Comme je l’écrivais précédemment, le contexte sud-africain joue un rôle non négligeable dans l’histoire. Cette affaire obligera les Lindgard à appréhender leur passé avec un autre regard. Harald prendra notamment conscience qu’avoir des opinions et des convictions n’est pas exactement la même chose : « Sa femme et lui ne se sont jamais engagés dans l’expression de leurs opinions personnelles sur la place publique … ». C’est un coup dur pour eux qui s’affichent comme libéraux. Et, en même temps, « la vérité de tout cela était que lui et sa femme se trouvaient, maintenant, de l’autre côté de la barrière des privilégiés. Ni le fait d’être des blancs, ni l’observance des préceptes du Père et du Fils, ni la pieuse respectabilité du libéralisme, ni l’argent, toute cette panoplie qui les avait préservés – toujours la ségrégation, sous une autre forme – ne pouvait changer leur statut. »
Le livre explore également la piste judiciaire, noyau dur de l’intrigue principale.
Tout d’abord, les Lindgard s’aperçoivent rapidement combien ils dépendent de Hamilton Motsamaï, l’avocat Noir, que s’est choisi Duncan (« Hamilton – dont l’image … ne tient plus compte du fait qu’il est noir ; être à ce point dépendant de lui a privé son personnage des caractéristiques de sa pigmentation »). Cet homme sûr de lui, reconnu par ses pairs et qui, il y a quelques années, n’aurait même pas pu avoir une telle ambition dans ce pays, est leur seule bouée. Il connaît les rouages du système judiciaire, il sait comment manœuvrer pour éviter le pire à Duncan (la peine de mort a été suspendue durant la période de transition mais rien n’a été encore décidé quant à sa validité par rapport à la nouvelle constitution – d’ailleurs, si un juriste passe par là, je serais intéressée par son avis sur le terme « inconstitutionnelle » que je rencontrais pour la première fois ( !) : néologisme / anglicisme ou sens différent du terme « anti-constitutionnelle » généralement utilisé ?). La figure de Motsamaï est essentielle, elle aussi, dans cette histoire. Il est celui qui détient la connaissance, un certain pouvoir et, en même temps, il est celui qui soulève des questions que les Lindgard n’avaient pas envisagées et qui les plongent encore plus dans le désarroi.
Le procès ne prend place que dans la seconde partie du roman (ce qui montre bien qu’il n’est que la conclusion d’une affaire, aussi bien sur le plan judiciaire que sur un plan personnel).

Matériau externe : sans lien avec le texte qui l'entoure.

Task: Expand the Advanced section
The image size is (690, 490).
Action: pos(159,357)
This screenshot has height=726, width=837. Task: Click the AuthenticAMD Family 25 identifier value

Les Lindgard comprendront-ils jamais que la justice et le droit ne sont pas des notions tout à fait superposables (voire pas du tout à mon avis) ?
« Alors ce n’était qu’une performance, pour eux, pour le juge, les assesseurs, le procureur, même pour Motsamaï. La justice est un spectacle. […] Tout ce qui lui importe, c’est de gagner son procès. Demain, le procureur et lui se serreront la main au-dessus du filet, quel que soit le résultat du match.»
Et Duncan ? Il sera quasiment absent de tout le livre, son personnage, en tant qu’acteur, étant occulté par l’acte qu’il a commis. Tout ce qui sera dit sur lui me semblera plus intéressant que le personnage lui-même, ce qui était vraisemblablement un des objectifs de Gordimer. Cependant, je reste gênée à son égard. J’avoue ne pas l’avoir tout à fait compris et la fin du livre m’a plongée dans une certaine confusion.
Il n’en reste pas moins que ce roman est brillant, d’une grande subtilité, Gordimer y déployant toute sa virtuosité. Si j’avais eu des difficultés à accrocher à son écriture lors de notre première rencontre avec Un amant de fortune, j’ai eu le sentiment que ce livre me faisait retrouver une vieille amie et ce fut diablement agréable !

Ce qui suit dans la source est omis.